The concurrent validity studies of the standard scores on the PDMS-2 showed high correlations with the PDMS or the Mullen Scales of Early Learning: AGS Edition in the GM or the FM composite (r = .80-.91) for children for whom detailed information on health conditions was not available. (11) For children with developmental delays, although the developmental quotients (DO) of the PDMS-2 were significantly correlated with the Bayley Scales of Infant Development-Second Edition, the classification agreement between these 2 tests was poor. (12) The construct validity of the PDMS-2 was established by confirmatory factor analyses, and the results showed that the GM and the FM composites are 2 separate constructs within general movement. Another construct validity study of the PDMS-2 demonstrated high correlations between age and subtest raw scores. (11) One recent study (13) showed that the overall diagnostic accuracy of the PDMS-2 was high, with an area under the receiver operating characteristic curve of 0.98 for children with motor disabilities. These results indicate that clinicians could diagnose motor disabilities correctly 98% of the time with the test results of the PDMS-2. (14) One of the purposes of the PDMS-2 is to evaluate a child's progress after intervention. (11) However, norm-referenced motor assessments should not be used as evaluative measures until they are validated to have acceptable responsiveness for children with motor dysfunction. (4) Because the responsiveness of the PDMS-2 for children with CP is still unknown, one purpose of this study was to investigate the responsiveness of the PDMS-2 for children with CP.
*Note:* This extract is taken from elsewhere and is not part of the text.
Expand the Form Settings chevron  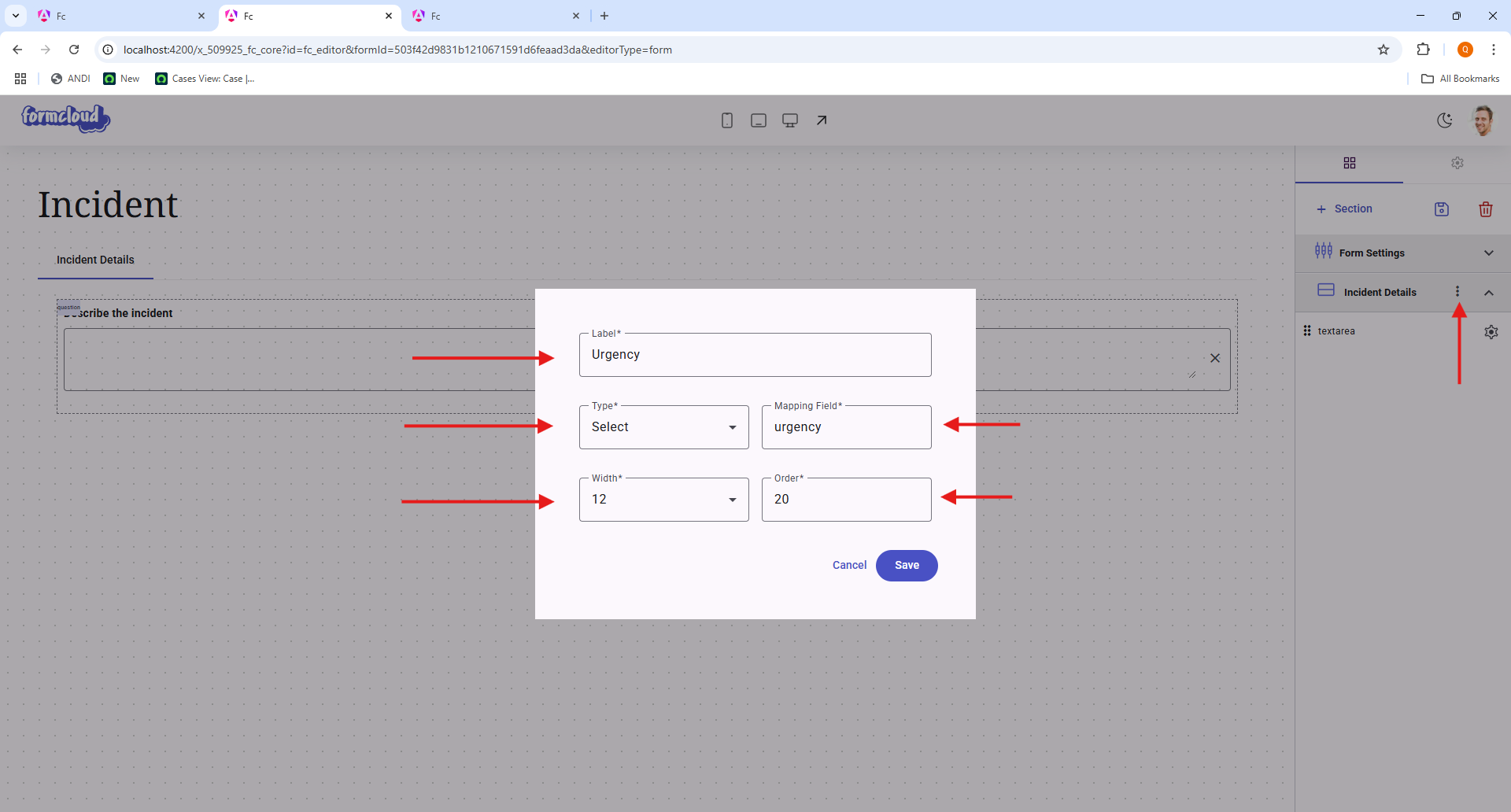(x=1489, y=253)
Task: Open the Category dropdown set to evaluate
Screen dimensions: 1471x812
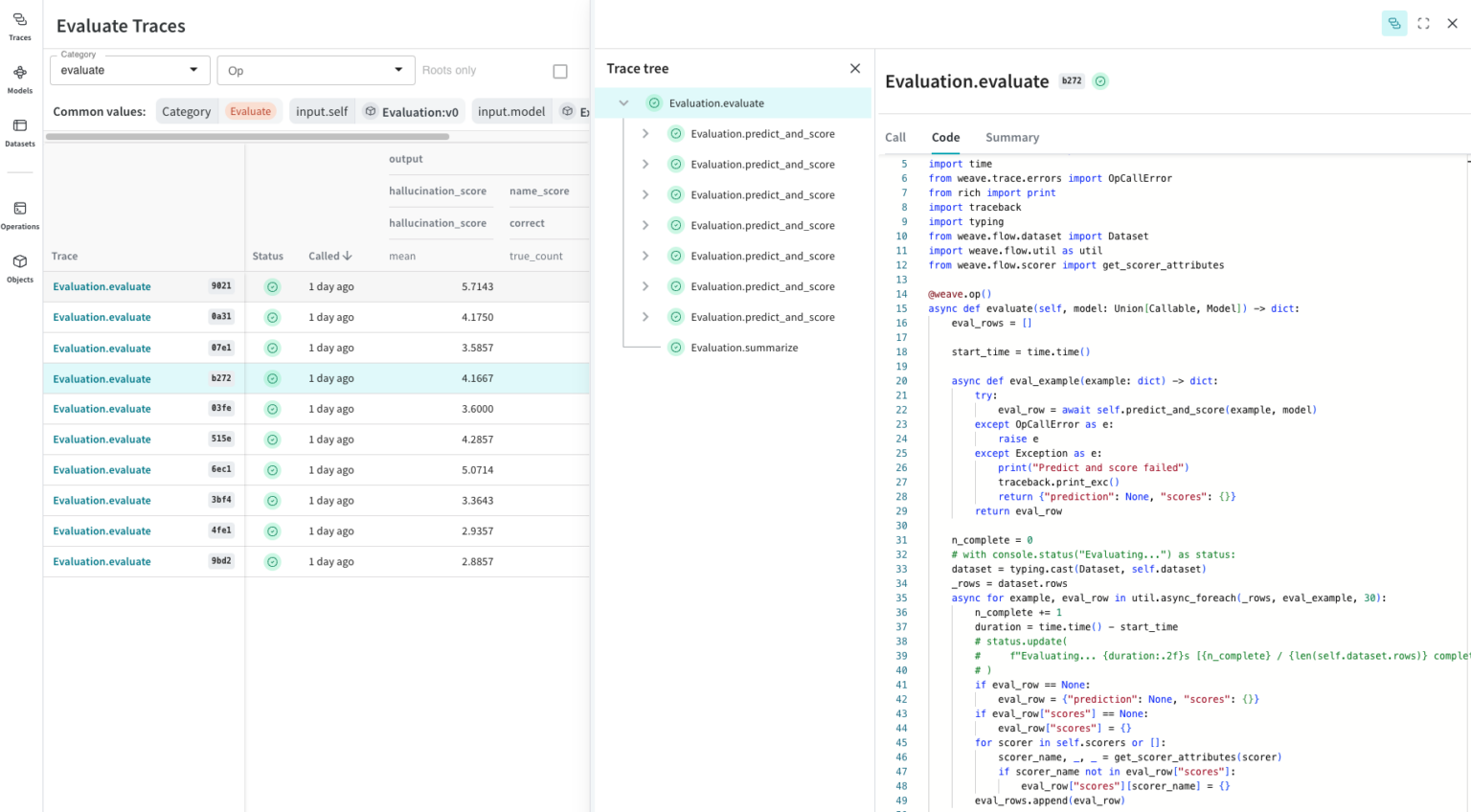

The reliability of PDMS-2 scores was investigated by the test developers. In their study, 3 types of error variance--internal consistency, test-retest reliability, and interscorer reliability--were investigated. All of the reliability coefficients for 3 composites and 6 subtests of the PDMS-2 (Cronbach [alpha] = .89-.97, test-retest r = .82-.93, and interscorer r = .96-.99) showed that the PDMS-2 is a reliable tool for the assessment of motor development in children. (11) However, only children without disabilities were recruited for that reliability study. Because the reliability levels may vary for different populations, (15) the reliability of PDMS-2 scores for children with CP needs further investigation. The test-retest reliability coefficients are often thought of as stability coefficients; however, they do not reveal how much variability should be expected on the basis of measurement error. (16) Thus, for estimating the confidence intervals of test scores, the standard error of measurement (SEM) of the PDMS-2 for children with CP needs to be calculated. Therefore, the other purpose of this study was to examine the test-retest reliability and SEM of the PDMS-2 for children with CP.